Original treatise of Vachaspati Mishra

Tattvabindu ( Devanagari: तत्त्वबिंदु ) is an independent treatise of the Indian philosopher Vachaspati Mishra on Sanskrit grammar, which focuses on Mīmāṃsā theories of sentence meaning. In Tattvabindu Vachaspati Mishra developed the principles of hermeneutics, and discusses the "theory of meaning" for the Mimamsa school of Indian Philosophy. It is an influential work attempting to resolve some of the interpretive controversies over classical Sanskrit texts.

== Etymology ==

Tattvabindu is a composite Sanskrit word made of two Sanskrit words Tattva and Bindu.
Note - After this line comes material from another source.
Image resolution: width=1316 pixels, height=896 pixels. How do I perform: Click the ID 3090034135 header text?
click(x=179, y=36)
The literal meaning of Tattva is element which signifies here to the truth and Similarly Bindu means Drop. Hence the literal meaning of Tattvabindu is “Drop of Truth".

== Description ==
This is a short treatise which deals with the important question of what the internal ' cause ' really is in verbal perception. Vachaspati Mishra wrote his Tattvabindu with the aim of clarifying Abhihitanvayavada, after facing challenges against it from the perspective of other theories such as Sphota and especially Prabhakara's Anvitabhidhanavada. Thus, Vachaspati Mishra properly explains the effective cause of word perception and establishes Abhihitanvayavada.
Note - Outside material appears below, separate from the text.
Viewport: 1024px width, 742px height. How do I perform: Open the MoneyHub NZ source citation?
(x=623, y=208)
He has analyzed every objection raised by the inquisitive interpreters and answered it from the point of view of interpretive consequentialism. As he has shown, the basic stance of the inquisitive expressionists is that words express their meaning as well as their interrelationship through expression. The original stance is rejected on the ground that words must be assumed to have two signifying powers, one to express their meaning and the other to express their reciprocal relation. This is an undesirable situation because it assumes more than what a power can produce. Therefore, the Abhidhanvadis explained by Vachaspati Mishra have accepted Abhidhan on the basis of the conditions of aspiration etc. in the case of Anvitartha (meaning of phrase).
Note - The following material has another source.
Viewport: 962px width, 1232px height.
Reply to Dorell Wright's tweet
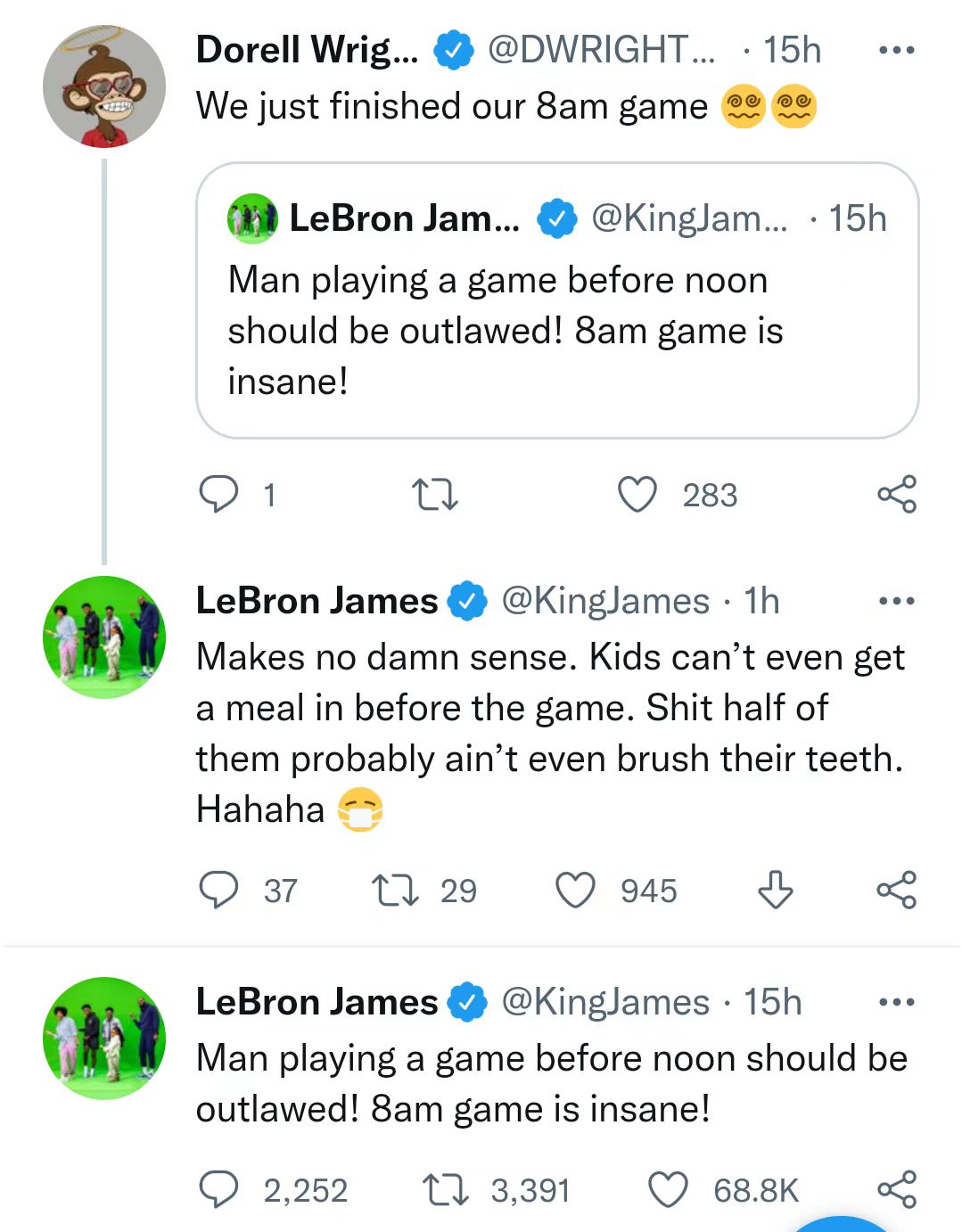(218, 495)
In a sentence, the words first explain their meaning and then the inference is established through the conditions of expectation etc. and through that inference the specific meaning of the words is explained by the characteristic.

Vachaspati Mishra's contribution lies in the analysis of objections and the formulation of answers. The objections are from the point of view of the inquisitive implicators and the answers are from the point of view of the implicationalists. Ultimately, connotationism has been established as the most satisfactory theory among the theories postulated by various schools of thought regarding the effective cause for word perception.

== Five competing theories of linguistic meaning ==
Vachaspati Mishra in his work Tattvabindu examines five competing theories of linguistic meaning.

1. Sphoṭavāda ( Mandan Mishra's Theory of Sphota ) - The first view presented and refuted by Vachaspati Mishra is the Sphota theory of the grammarians, namely Bhartrhari and Mimansa of Mandana Mishra. It involves understanding the meaning of a word or sentence by perceiving the sphota or single composite sound, which is separate from the elements (sounds or letters) that make up the word or sentence.
2. Nyaya Theory (Saṃskāra ) - Naiyayikas believe that the knowledge of previous letters (akshara) and the impressions generated by the experiences of previous words and their meanings is the cause of knowledge of sentence meanings. When we hear the final transitive component it involves the mnemonic joining of the transitive components of a word or sentence.
3. Mīmāmsā theory ( Upavarsa and others ) - According to which our understanding of the meaning of a sentence lies in the mnemonics formed by the words.
4. Anvitābhidhānavāda ( Prabhakara Mimansa Theory ) - The view on which a sign is constituted by what it is associated with." On this view, sentence-meaning is derived from the meaning of its words, which is given entirely only by syntactic relations with other words - in some context. or does not require memory traces.
5. Abhihitānvayavāda ( Kumarila Bhatta Theory ) - The view on which the relation (anvaya) is formed is what is represented." On this view, the word-meaning is first represented as a whole (abhita) and then through individual word-meaning lakshana (nihitartha). are connected.

==Bibliography==
- Tattva-Kaumudi (Sankhya) of Vachaspati Misra , English translation with the Sanskrit text by Ganganatha Jha. Central Secretariat Library. 1896.
- Tattva Bindu (Sanskrit) by Vachaspati Misra Gangadhara, 1892.